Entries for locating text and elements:
....................

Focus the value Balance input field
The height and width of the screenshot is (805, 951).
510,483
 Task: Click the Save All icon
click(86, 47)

....................

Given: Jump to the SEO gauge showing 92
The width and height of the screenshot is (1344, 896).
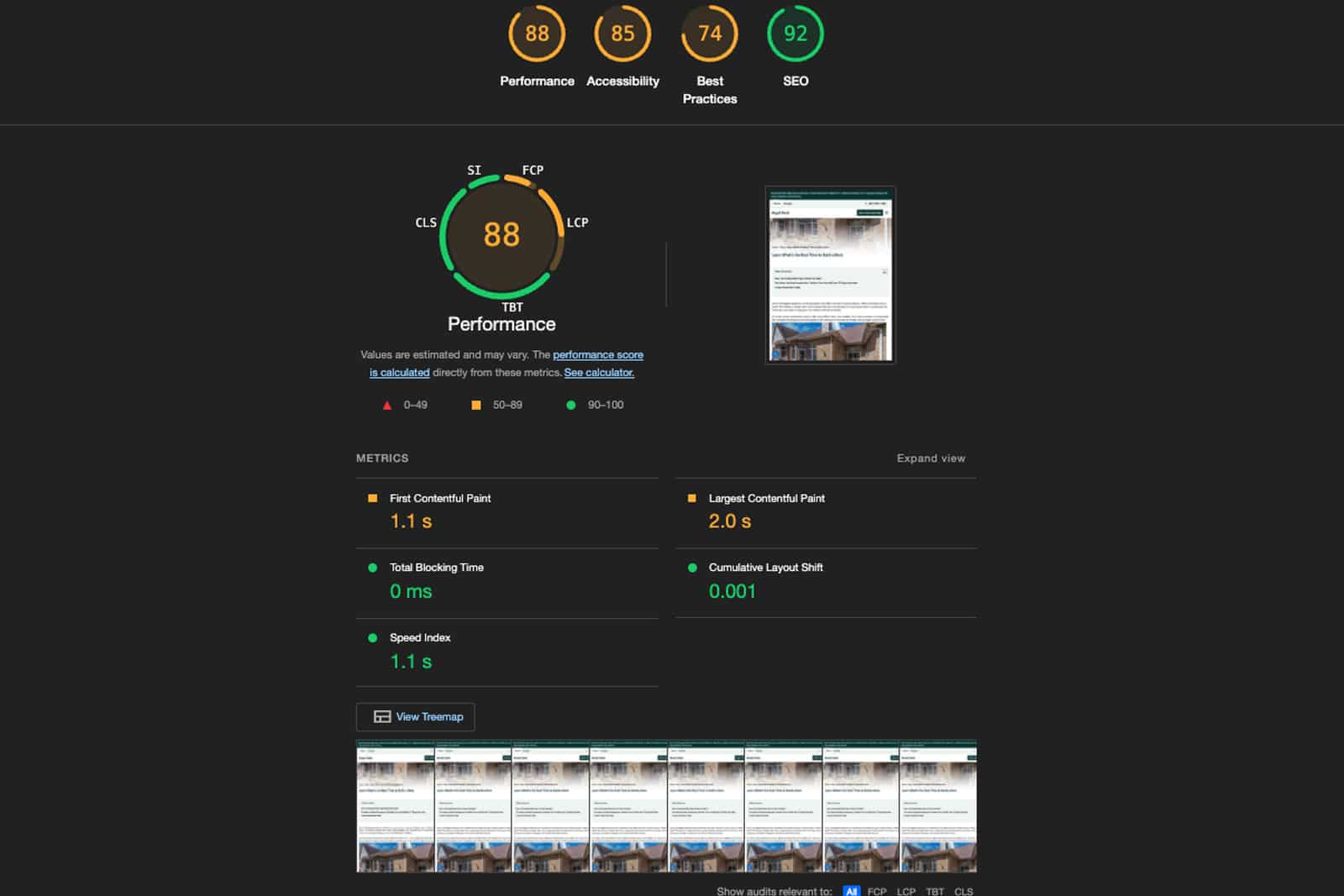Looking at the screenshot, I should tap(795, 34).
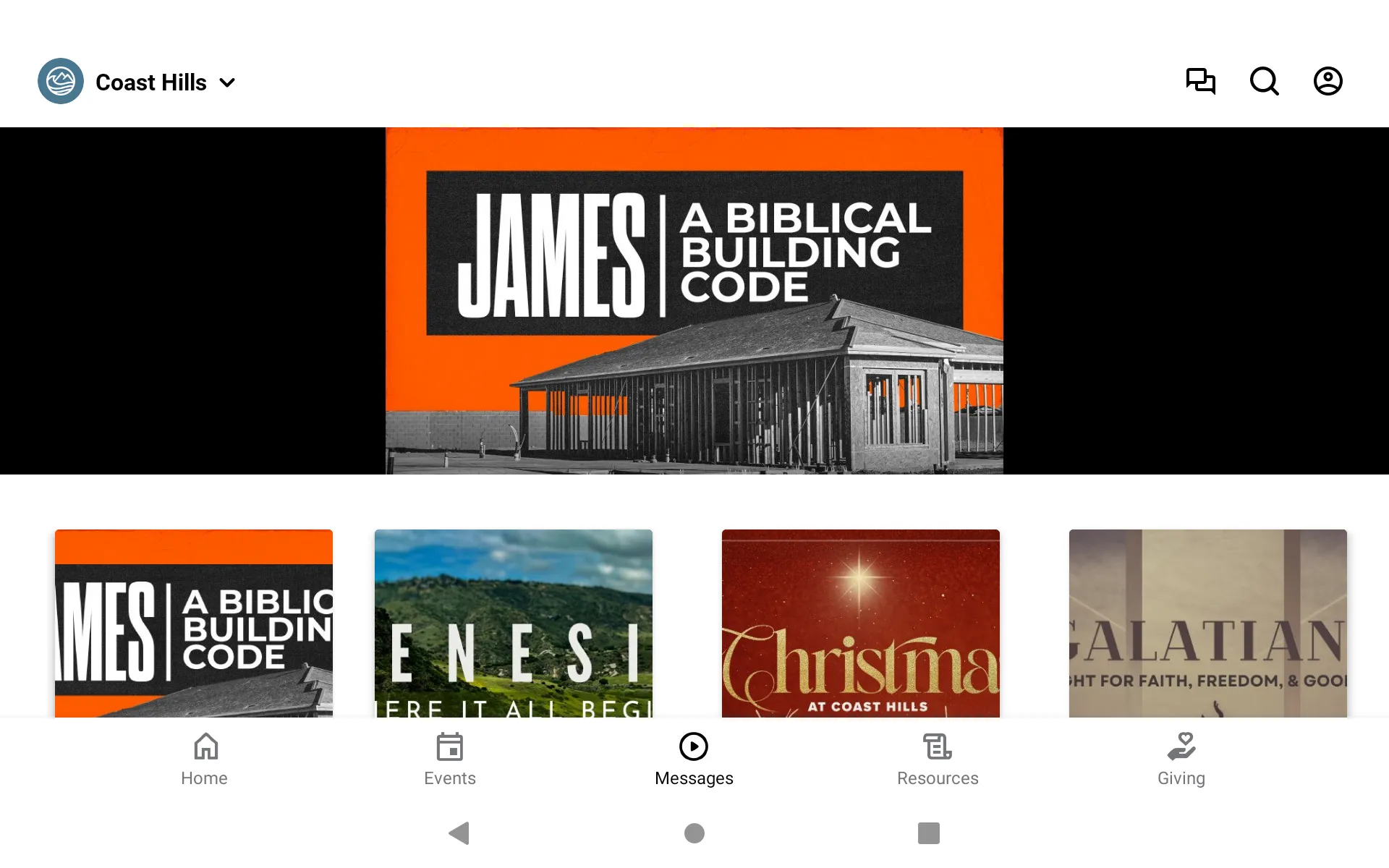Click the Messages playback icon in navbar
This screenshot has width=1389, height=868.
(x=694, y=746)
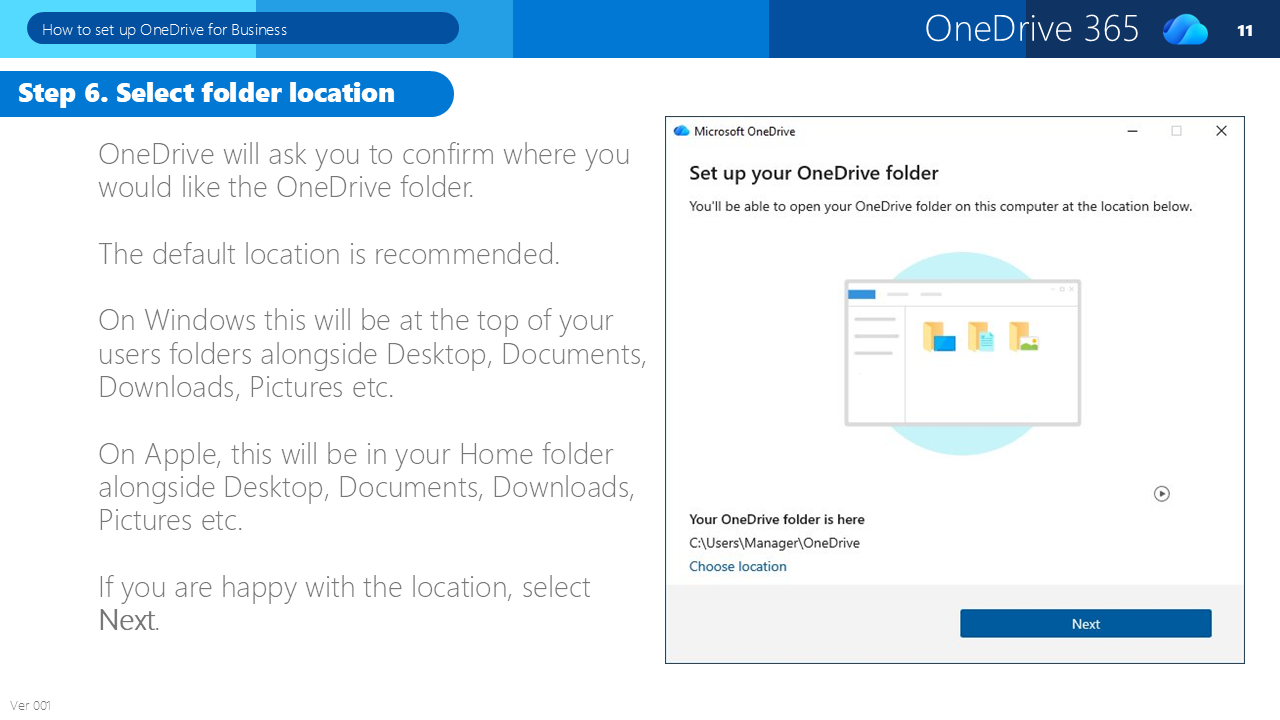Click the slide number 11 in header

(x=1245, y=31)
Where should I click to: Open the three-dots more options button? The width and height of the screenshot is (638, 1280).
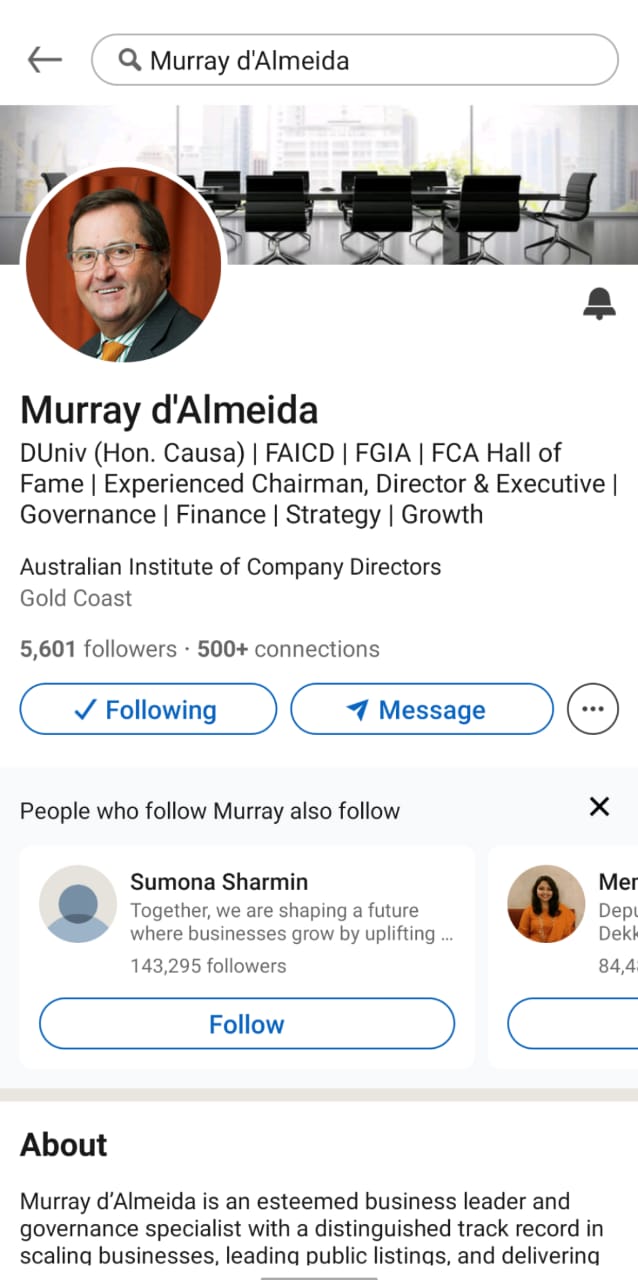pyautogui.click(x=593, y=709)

....................

Reproduce everything from the line containing "Where should I" down to the line containing "pyautogui.click(x=593, y=709)", substituting "overflow menu" for "more options" and keeping all else unchanged. Leave the pictures out of your answer.

(Response for this exercise):
Where should I click to: Open the three-dots overflow menu button? The width and height of the screenshot is (638, 1280).
pyautogui.click(x=593, y=709)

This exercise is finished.